The New Hampshire Supreme Court has spoken. Women who go topless at the beach are not protected by the First Amendment.

It was a close ruling today -- 3-to-2 -- in the case against Heidi Lilley, Kia Sinclair and Ginger Pierro, who were arrested in 2016 when they refused to put their tops on at a beach in Laconia, N.H. They are members of the Free the Nipple campaign.

Sinclair started the movement in New Hampshire after her son was born and she realized there is a stigma on breastfeeding in the state.

She and the other women were charged under Laconia's ordinance which bans nudity, defined as “[t]he showing of the human male or female genitals, pubic area or buttocks with less than a fully opaque covering, or the showing of the female breast with less than a fully opaque covering of any part of the nipple.”

The court rejected the notion that arresting women for exposing nipples is unequal treatment under the law since the ordinance bans nudity for both men and women.

“Unlike the situation with respect to men, nudity in the case of women is commonly understood to include the uncovering of the breasts,” the court said. "The ordinance merely reflects the fact that men and women are not fungible with respect to the traditional understanding of what constitutes nudity."

Their argument for free speech met a similar fate in the ruling.

The majority said goverment may curtail speech if it does so without regard to the content. It said an ordinance against public nudity is not content based.

"It does not target nudity meant to advance women’s rights or desexualize the female nipple," today's ruling said. "Rather, it prohibits all nudity, regardless of whether the nudity is accompanied by expressive activity."

But in their dissent, two justices contend the law clearly applies different standards to men and women and the court needed to more strictly examine the women's argument.

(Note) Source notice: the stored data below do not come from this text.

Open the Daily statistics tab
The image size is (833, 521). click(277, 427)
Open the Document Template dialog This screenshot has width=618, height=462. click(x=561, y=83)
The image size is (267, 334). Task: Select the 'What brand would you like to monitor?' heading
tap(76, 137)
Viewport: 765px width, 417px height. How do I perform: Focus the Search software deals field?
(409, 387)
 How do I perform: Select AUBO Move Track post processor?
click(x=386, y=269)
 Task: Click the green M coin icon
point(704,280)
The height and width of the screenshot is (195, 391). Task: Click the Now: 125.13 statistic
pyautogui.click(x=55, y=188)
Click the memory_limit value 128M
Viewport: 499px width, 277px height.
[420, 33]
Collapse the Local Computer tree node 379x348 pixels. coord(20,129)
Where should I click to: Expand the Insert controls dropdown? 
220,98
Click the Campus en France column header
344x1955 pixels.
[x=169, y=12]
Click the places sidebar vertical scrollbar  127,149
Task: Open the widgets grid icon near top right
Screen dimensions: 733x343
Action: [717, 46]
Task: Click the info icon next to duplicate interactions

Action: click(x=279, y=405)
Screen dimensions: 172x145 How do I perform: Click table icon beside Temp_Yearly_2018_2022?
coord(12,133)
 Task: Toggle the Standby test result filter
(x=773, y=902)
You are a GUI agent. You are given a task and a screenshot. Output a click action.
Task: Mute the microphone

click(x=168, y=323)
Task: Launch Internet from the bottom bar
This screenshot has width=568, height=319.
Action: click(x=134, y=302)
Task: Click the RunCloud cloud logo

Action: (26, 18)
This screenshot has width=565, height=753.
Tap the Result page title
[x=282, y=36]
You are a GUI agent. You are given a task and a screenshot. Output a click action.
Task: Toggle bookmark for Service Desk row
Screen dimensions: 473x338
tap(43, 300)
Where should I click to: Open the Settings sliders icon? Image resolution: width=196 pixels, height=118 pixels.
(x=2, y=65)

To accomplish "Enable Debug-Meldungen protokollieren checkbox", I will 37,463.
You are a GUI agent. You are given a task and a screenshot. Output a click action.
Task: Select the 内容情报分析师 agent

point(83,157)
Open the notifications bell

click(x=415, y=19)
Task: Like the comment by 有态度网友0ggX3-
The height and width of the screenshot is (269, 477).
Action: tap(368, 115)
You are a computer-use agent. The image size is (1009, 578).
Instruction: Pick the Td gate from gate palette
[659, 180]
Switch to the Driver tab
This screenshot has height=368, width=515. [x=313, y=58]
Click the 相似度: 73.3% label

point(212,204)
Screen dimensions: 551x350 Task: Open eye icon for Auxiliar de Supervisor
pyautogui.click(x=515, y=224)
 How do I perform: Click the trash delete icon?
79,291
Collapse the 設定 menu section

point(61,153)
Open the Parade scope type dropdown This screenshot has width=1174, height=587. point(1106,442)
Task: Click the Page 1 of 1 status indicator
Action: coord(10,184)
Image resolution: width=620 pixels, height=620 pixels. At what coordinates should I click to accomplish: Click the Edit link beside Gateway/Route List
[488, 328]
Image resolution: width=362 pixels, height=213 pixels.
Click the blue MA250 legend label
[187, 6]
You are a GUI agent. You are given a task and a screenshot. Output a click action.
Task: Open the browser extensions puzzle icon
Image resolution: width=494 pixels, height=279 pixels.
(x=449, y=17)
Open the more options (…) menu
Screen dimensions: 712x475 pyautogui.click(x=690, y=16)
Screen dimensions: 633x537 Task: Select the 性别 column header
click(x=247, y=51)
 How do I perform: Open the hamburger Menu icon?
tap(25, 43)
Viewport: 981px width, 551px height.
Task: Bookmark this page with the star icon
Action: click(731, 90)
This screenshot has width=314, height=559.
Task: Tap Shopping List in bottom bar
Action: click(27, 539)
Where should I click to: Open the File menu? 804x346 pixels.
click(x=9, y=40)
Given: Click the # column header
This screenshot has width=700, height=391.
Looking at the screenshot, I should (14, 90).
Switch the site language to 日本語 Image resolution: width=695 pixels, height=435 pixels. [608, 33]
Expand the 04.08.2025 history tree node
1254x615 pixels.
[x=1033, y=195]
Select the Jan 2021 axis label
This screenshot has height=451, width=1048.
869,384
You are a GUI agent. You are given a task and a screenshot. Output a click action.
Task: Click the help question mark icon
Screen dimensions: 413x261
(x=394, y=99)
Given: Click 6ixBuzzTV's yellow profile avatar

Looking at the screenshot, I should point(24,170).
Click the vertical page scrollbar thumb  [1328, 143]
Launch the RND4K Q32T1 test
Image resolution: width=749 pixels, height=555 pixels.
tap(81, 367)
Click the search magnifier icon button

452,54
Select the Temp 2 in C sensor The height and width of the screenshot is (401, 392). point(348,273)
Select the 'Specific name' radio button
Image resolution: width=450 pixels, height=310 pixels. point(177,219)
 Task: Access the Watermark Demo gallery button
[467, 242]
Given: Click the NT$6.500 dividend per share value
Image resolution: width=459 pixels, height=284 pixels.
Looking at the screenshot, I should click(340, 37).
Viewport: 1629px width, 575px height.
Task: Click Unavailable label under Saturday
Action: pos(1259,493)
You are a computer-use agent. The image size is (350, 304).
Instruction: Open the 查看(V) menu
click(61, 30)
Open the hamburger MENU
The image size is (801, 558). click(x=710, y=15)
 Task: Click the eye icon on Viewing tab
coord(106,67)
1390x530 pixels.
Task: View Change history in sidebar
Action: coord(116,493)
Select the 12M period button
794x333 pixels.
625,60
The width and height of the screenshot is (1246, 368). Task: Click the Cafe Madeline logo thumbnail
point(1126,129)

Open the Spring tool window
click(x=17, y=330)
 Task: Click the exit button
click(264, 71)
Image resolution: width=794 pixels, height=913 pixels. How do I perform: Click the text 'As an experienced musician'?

"When a law uses the word “female” to classify between those who

can violate the ordinance — females — and those who cannot — males — it contains a gender-based classification," they said. "We freely acknowledge that the question of whether basic physiological differences between the sexes justify disparate treatment of men and women is a more nuanced and complicated question. But classification and justification present different questions. Respectfully, we find the reasoning of the majority — which obscures the simple threshold question — needlessly convoluted and artificially complex."

Indeed, a court upends the safeguards of equal protection if it reasons that, because a law is premised upon physiological or anatomical differences between the sexes, the law does not classify by gender and therefore it need not be analyzed under strict scrutiny.

For example, because women have a longer life expectancy than men, by the majority’s reasoning, a hypothetical law that mandates that women work four years longer than men in order to qualify for a pension, or prevents women from retiring until age 70 as opposed to age 66 for

men, or reduces a woman’s social security benefits if she retires at the same age as a man, does not classify on the basis of gender. Such a law would be constitutional so long as it was “rationally related to a legitimate government interest.”

Analyzing whether a law comports with equal protection does not require that the court be blind to basic physiological or anatomical differences. In some cases, applying the constitutionally required level of scrutiny, this court might conclude that such differences justify disparate treatment under the law. However, a court subverts the basic guarantee of equal protection if it concludes that, because men and women have physiological or anatomical differences, a law that classifies on the basis of those differences does not trigger strict scrutiny.

"Indeed, 'natural' distinctions between people — including differences in skin color, gender, and country of origin — have historically served as justifications for pervasive and perverse discrimination. That is precisely why the constitution requires us to subject legislation that distinguishes between people on the basis of such differences to heightened scrutiny," the dissenters said.